Our History

Kivitorpan Grogga

My first contact with Salukis was through my grandmother who gave me a set of Swedish Kicki-books when I was 8 years old. Kicki had a cream feathered Saluki called Tazi, a Saudi Arabian import and the real heroine of the books. I feverishly devoured every detail of Tazi and her life, her personality, her running career and her puppies, imagining how it felt to stroke their bony backs. Something about it all enchanted me completely and I decided that one day I too would breed Salukis.

Dog breeding as such was not unfamiliar to me as my family and relatives are Dachshund fanciers. Several Dachsie litters were born in my home and I was allowed to witness the births and help care for the dogs from the very beginning. For 15 years I shared my childhood and early teens with a wire-haired Dachsie bitch, Kivitorpan Grogga (Ali von Helvesiek x Black Spot Wyntermoon), who was about 6 months my senior. Grogga had three litters for my uncle Berndt Åström's Groggens-kennel (the M-, P- and S-litters). Grogga shared my bed from the crib onwards and was my best friend, a great personality whom we still miss.

After Grogga's death my family went without a dog for about 6 months until we could not bear it any longer. In -87 we purchased a longhaired Dachsie bitch, Ahotorpan Valentiina (Waiki vom Felsenhugel x Ahotorpan Paola), a.k.a. "Tiiti". She had a litter by Comans Joonatan in -89 from which we kept her son "Tennari", officially known as Amadeus.
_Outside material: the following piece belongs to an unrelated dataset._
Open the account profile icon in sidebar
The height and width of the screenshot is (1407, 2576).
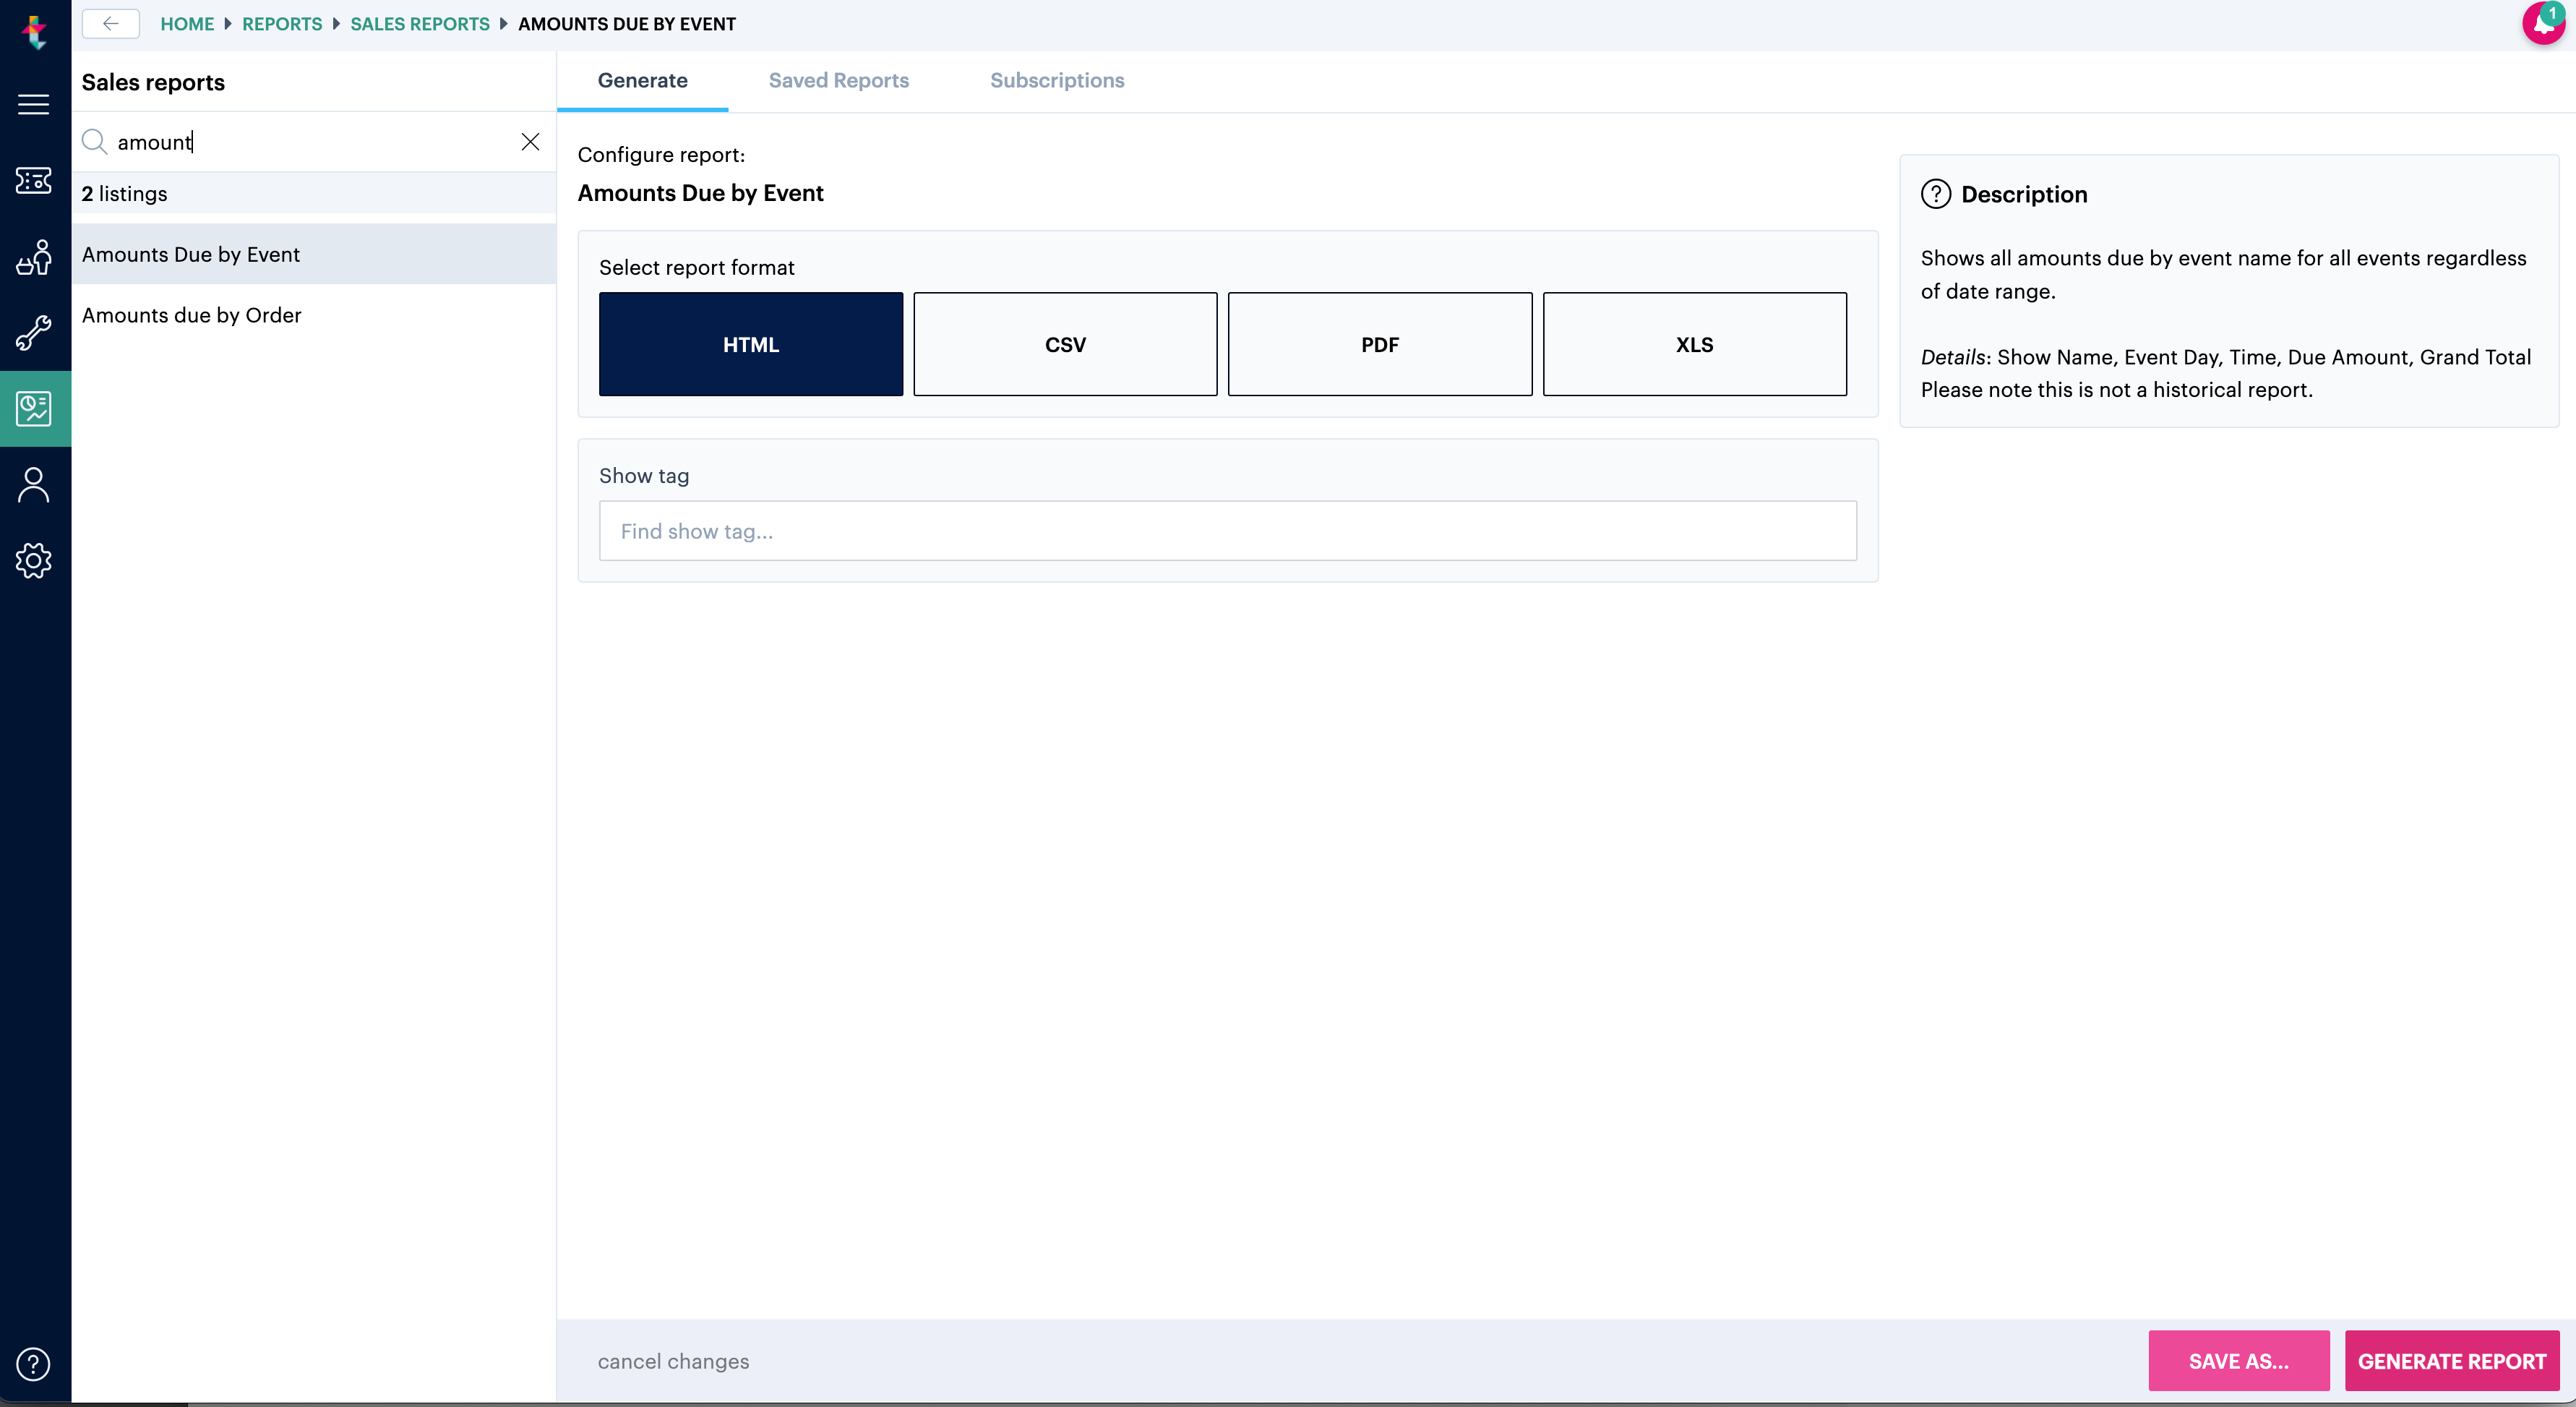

Tiiti and Tennari in turn surprised us with an unexpected and unplanned litter in -95, from which I had two neutered boys, Bacchus and Balzac a.k.a. "Nando". Nando passed on to greener pastures and Bacchus was rehomed in 2004. He became depressed after his brother's death, but in his new home has a Dachsie buddy once more and is enjoying life again. My mother still breeds Dachsies, having moved on to short-haired miniatures.

My kennel name Qashani stems partly from my first Saluki Akasha's name, as Qashani means "my Qasha" in Finnish. Qashani is also Arabic and means porcelain or china which is decorative, utilitarian and needs to be treated with care - just like the Saluki.